Stored entries:
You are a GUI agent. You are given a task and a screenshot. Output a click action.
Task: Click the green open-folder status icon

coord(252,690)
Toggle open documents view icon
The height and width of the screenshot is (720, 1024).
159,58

Aim of the task: Put every line of the entries above into a Markdown table with the columns "Row" and "Line", one numbered row per line and no rows for blank lines.

Output for this task:
| Row | Line |
|---|---|
| 1 | You are a GUI agent. You are given a task and a screenshot. Output a click action. |
| 2 | Task: Click the green open-folder status icon |
| 3 | coord(252,690) |
| 4 | Toggle open documents view icon |
| 5 | The height and width of the screenshot is (720, 1024). |
| 6 | 159,58 |